We're just two weeks away from the start of a new school year. The last weeks have beeen spent settling back into life in our very green small town, tree-lined streets, lots of bicyclers, trips to the library, and just a little gardening, mixed in with lots of reading of magazines piled up from 8 months away.

I've been going back and forth about continuing the blog. What possible interest could there be in writing about my very average life -- the perspective of a small-town, middle-America, quiet, probably not mainstream, older-than-average female? Part of the answer lies in what's ahead. Writing is a way of thinking on paper about the future and about what's happening now. Some people journal. Maybe some people just blogg and don't worry about it.

This week has been a little hard. Returning home to family and friends never comes without a difference. Some people have died, and I'm remembering them as a presence. Others are facing serious illnesses, recovering from operations, new babies have been born, children are leaving home, times of joy and times of sadness. At work, balanced with the joy of seeing close colleagues is the reality of long meetings where talk seems more important than action. What don't we have time for? My heart wants affirmations of what we can do. Consensus takes a very long time.

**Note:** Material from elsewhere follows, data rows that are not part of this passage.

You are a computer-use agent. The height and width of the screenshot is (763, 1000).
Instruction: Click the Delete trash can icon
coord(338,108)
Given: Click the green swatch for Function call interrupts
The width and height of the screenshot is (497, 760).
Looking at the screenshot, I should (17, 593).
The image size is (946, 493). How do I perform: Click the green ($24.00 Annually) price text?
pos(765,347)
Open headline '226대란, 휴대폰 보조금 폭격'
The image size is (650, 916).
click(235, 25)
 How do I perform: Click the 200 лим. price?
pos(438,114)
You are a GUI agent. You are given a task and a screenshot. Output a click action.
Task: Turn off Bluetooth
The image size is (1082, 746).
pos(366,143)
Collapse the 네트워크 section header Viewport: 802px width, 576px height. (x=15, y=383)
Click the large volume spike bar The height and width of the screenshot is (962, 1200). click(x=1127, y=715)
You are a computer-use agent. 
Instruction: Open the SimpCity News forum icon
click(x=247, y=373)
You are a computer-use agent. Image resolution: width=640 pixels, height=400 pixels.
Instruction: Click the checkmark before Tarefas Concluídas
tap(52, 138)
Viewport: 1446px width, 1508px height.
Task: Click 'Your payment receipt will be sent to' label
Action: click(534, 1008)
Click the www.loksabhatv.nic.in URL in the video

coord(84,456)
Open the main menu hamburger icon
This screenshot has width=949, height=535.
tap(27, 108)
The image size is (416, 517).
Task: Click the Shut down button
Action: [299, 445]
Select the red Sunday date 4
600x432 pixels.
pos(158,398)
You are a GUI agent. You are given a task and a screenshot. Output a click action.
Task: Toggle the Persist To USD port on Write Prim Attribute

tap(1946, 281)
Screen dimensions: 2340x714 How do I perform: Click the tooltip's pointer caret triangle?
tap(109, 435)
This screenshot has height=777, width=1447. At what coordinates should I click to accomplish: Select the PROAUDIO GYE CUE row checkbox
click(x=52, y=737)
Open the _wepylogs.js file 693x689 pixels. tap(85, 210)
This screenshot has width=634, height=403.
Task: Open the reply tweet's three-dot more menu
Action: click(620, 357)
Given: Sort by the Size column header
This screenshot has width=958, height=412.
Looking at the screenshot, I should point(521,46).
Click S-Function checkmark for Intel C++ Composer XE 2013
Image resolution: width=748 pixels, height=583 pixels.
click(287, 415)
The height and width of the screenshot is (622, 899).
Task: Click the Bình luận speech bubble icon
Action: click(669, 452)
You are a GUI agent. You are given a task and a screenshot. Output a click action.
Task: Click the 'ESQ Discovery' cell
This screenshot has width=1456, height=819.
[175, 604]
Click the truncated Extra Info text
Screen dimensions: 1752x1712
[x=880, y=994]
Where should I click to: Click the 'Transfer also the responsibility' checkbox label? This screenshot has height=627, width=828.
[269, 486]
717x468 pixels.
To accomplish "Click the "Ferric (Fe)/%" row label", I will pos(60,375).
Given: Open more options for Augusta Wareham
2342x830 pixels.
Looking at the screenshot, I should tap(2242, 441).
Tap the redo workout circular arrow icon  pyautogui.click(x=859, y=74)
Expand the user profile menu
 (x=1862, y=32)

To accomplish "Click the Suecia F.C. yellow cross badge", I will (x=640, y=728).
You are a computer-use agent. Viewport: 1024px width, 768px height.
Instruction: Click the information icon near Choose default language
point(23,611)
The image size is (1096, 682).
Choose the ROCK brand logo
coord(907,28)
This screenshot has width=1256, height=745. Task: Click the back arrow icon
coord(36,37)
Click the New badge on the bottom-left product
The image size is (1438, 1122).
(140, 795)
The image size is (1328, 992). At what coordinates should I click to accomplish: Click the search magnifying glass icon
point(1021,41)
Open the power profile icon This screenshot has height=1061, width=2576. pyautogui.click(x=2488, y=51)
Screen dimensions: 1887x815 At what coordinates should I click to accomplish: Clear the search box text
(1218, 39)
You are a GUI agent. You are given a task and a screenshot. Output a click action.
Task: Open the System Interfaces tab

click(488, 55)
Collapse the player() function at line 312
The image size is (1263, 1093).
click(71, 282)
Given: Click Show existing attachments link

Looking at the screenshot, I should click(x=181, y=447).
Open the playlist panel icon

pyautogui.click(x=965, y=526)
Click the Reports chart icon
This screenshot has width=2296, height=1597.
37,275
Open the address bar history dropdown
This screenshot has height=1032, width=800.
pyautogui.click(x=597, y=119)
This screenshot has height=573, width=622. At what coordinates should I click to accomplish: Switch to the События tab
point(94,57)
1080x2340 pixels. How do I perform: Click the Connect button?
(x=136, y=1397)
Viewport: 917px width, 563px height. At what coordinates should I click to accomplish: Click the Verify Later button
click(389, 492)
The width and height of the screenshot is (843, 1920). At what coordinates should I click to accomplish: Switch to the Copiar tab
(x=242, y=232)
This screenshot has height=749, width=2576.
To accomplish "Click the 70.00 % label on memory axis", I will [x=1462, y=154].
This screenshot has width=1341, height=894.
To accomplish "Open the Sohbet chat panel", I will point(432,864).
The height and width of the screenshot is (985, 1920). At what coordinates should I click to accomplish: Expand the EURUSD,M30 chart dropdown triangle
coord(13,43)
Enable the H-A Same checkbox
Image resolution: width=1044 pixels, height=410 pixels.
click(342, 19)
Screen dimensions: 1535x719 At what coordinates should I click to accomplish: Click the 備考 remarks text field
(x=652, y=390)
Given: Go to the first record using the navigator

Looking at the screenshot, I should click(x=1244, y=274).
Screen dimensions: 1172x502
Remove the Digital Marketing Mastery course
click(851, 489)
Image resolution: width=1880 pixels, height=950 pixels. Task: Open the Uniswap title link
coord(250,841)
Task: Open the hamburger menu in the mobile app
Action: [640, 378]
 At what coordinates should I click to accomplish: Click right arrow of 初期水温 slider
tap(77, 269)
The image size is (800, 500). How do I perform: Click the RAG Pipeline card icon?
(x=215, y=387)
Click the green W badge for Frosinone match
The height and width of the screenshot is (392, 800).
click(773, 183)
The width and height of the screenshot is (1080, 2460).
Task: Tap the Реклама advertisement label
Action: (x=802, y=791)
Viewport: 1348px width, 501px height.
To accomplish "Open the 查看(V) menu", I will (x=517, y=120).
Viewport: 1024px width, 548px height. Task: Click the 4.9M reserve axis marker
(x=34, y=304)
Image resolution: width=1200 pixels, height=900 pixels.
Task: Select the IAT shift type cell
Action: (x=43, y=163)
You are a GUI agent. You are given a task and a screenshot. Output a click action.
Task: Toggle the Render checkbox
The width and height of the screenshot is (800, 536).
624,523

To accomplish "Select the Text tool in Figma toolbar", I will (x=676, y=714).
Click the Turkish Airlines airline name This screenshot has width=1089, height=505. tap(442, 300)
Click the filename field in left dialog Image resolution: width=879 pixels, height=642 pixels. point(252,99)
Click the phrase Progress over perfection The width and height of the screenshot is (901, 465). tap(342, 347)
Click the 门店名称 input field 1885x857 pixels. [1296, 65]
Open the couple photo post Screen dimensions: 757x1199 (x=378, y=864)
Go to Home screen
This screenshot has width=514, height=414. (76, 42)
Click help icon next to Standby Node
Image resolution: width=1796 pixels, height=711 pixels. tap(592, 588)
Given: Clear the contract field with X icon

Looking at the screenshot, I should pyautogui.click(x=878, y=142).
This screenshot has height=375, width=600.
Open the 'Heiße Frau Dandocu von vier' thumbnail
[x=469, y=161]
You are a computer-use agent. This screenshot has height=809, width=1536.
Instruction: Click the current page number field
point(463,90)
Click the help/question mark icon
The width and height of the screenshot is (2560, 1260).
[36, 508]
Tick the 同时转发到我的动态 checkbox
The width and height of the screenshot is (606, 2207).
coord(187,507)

The politics of the American election are singularly depressing, each ad nastier than the next on both sides. Although the news this week has focused on Ivan, strategies and spins from both sides attempt to reach the undecided, with most people increasingly entrenched in their own positions, polarized by the real differences between the two candidates, relying on a combination of hope and fear and finally perhaps anger. Cheney, the hatchet man, said that if Kerry is elected, we can expect more terrorism. Later in the week, he corrected this, saying he meant whoever is elected to the White House, we can anticipate more terror. Click!

Yesterday at work, we had a practice drill to prepare for terrorism. This is Albany, Oregon, a small rural town! The loudspeaker, humming white noise, repeatedly interrupted our meeting with, "This is a lockdown. Stay in the building. Lock all doors. Do not enter the halls or courtyard." None of us have keys to any of the classrooms. After the drill was over, several people said once they heard the announcement, all they wanted to do was to run away. If someone with a submachine gun is methodically working through a building, locked doors or not, why wait? And with students? The most memorable film of Columbine High School was the footage showing students climbing out of second-story windows to escape the two young men with guns. That urge to flight saved their lives. Yet the teacher is supposed to guide, direct, protect -- be role models for appropriate action in such a situation. I guess I'm not trained yet.

Writing this today helped me see what I can do -- memos to colleagues that need writing, and a sense of connectedness. Make it a good day!